* [What to do]: Everything from the line containing "Instruction: Open the" to the last line of the data below should be copied word for word, and nothing else.

* [Input data]:
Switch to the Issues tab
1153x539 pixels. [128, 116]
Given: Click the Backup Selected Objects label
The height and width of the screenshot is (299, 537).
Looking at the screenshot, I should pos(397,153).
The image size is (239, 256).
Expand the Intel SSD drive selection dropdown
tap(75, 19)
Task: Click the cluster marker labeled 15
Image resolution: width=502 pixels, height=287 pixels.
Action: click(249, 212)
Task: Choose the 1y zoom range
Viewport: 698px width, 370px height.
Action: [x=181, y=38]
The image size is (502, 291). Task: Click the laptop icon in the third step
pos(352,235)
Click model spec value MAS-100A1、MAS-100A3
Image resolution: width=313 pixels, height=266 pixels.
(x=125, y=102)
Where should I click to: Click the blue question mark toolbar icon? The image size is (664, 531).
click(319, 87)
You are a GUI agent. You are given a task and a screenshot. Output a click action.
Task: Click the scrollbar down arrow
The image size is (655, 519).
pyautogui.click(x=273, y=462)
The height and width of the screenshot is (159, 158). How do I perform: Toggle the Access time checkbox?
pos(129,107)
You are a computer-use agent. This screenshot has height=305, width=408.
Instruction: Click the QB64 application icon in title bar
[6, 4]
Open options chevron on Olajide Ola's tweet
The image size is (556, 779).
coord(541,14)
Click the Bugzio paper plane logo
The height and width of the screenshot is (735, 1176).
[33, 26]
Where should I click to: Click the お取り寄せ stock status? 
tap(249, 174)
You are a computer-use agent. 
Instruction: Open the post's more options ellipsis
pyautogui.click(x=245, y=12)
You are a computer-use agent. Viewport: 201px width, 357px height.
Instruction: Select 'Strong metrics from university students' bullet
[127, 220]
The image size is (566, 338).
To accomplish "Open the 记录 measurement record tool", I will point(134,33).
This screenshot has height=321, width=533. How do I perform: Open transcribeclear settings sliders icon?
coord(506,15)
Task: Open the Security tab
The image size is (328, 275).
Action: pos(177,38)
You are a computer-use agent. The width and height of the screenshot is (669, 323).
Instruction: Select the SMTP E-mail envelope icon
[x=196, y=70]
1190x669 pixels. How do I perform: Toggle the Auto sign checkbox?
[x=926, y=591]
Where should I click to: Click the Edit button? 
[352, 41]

* [Written reply]:
Instruction: Open the post's more options ellipsis
pyautogui.click(x=245, y=12)
You are a computer-use agent. Viewport: 201px width, 357px height.
Instruction: Select 'Strong metrics from university students' bullet
[127, 220]
The image size is (566, 338).
To accomplish "Open the 记录 measurement record tool", I will point(134,33).
This screenshot has height=321, width=533. How do I perform: Open transcribeclear settings sliders icon?
coord(506,15)
Task: Open the Security tab
The image size is (328, 275).
Action: pos(177,38)
You are a computer-use agent. The width and height of the screenshot is (669, 323).
Instruction: Select the SMTP E-mail envelope icon
[x=196, y=70]
1190x669 pixels. How do I perform: Toggle the Auto sign checkbox?
[x=926, y=591]
Where should I click to: Click the Edit button? 
[352, 41]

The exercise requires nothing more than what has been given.